Thio Han Liong menggeleng-gelengkan kepala, kemudian bangkit dari tempat duduknya dan berpamit.

"Maaf, aku mau pergi sekarang"

"Han Liong...." Dewi Kecapi juga bangkit dari tempat

duduknya. Wajahnya tampak murung sekali. "Kapan kita akan berjumpa lagi?"

"Entahlah." Thio Han Liong menghela nafas panjang. "Dewi Kecapi...."

Ucapannya terputus karena mendadak terdengar suara seruan, kemudian tampak sosok bayangan berkelebat ke arah mereka.

"Thio Han Liong ..Thio Han Liong..." Muncul seorang tua di hadapan mereka, yang tak tidak lain Pak Hong.

"Pak Hong Locianpwee" Thio Han Liong segera memberi hormat.

"Syukurlah aku bertemu engkau di sini" sahut Pak Hong sambil memandang Dewi Kecapi.

"Nona ini..,."

"Dia adalah Dewi Kecapi, Putri suku Hut." Thio Han Liong memperkenalkan mereka.

"Dewi Kecapi, ini adalah Pak Hong Locianpwee."

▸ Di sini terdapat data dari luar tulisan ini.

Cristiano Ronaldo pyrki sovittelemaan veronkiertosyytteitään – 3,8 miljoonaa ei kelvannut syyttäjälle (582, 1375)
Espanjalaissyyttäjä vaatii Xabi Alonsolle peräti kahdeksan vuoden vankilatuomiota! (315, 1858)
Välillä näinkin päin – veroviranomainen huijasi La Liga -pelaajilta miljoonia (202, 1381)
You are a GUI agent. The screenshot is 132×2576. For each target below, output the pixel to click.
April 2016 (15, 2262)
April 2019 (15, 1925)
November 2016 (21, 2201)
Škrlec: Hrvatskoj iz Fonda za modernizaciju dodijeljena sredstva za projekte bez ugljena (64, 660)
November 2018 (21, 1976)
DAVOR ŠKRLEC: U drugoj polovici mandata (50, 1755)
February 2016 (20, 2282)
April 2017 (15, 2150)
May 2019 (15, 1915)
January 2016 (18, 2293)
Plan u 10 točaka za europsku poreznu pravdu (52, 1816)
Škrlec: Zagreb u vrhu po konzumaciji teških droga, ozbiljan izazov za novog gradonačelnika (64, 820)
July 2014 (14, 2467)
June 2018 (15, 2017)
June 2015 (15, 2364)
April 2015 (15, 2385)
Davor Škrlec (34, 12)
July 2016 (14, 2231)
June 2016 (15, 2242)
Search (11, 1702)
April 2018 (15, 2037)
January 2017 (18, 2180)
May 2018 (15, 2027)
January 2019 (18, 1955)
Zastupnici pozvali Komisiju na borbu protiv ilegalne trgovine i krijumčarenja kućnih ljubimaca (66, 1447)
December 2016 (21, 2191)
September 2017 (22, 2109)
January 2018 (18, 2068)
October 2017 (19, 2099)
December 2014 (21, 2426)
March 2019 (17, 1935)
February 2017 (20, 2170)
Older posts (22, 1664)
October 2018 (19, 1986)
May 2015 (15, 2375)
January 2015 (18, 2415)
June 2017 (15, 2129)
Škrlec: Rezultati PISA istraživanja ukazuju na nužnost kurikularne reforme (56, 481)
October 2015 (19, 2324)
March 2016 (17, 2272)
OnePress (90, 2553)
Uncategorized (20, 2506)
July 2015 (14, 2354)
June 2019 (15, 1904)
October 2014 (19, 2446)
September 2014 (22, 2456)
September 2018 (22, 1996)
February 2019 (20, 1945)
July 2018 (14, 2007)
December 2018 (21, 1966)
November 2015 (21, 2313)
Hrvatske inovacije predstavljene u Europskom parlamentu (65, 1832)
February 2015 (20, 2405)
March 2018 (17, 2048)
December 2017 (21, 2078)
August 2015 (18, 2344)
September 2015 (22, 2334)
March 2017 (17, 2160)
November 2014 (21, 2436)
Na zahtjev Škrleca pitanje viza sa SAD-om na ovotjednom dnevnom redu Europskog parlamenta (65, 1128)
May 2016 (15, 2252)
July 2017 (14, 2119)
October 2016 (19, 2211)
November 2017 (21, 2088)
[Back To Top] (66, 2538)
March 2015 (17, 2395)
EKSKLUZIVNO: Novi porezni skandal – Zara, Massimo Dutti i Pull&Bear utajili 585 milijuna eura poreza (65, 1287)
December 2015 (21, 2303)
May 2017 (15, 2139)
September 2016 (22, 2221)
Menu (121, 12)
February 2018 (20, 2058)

"Locianpwee" Dewi Kecapi memberi hormat. "Ha ha ha" Pak Hong tertawa gelak.
"Dewi Kecapi, engkau sungguh cantik sekali"

"Locianpwee...." Wajah Dewi Kecapi tampak kemerah-

merahan.

"Locianpwee mencari aku?" tanya Thio Han Liong sambil memandangnya.

"Apakah ada sesuatu yang penting?"

"Ya." Pak Hong manggut-manggut.

"Sudah satu bulan lebih aku mencarimu ke sana ke mari, tapi kini aku bersyukur karena kita telah bertemu."

"Locianpwee...." Thio Han Liong tercengang.

"Aku melihat Bu sim Hoatsu bersama Im Sie Popo..." "Apa?" Dewi Kecapi tersentak. "Di mana Bu sim Hoatsu?"

"Eh?" Pak Hong menatapnya.

"Engkau punya hubungan dengan pendeta jahat itu?"

"Aku harus membunuhnya," sahut Dewi Kecapi memberitahukan.

"Dia membunuh ke dua orangtuaku, maka kau harus batas dendam."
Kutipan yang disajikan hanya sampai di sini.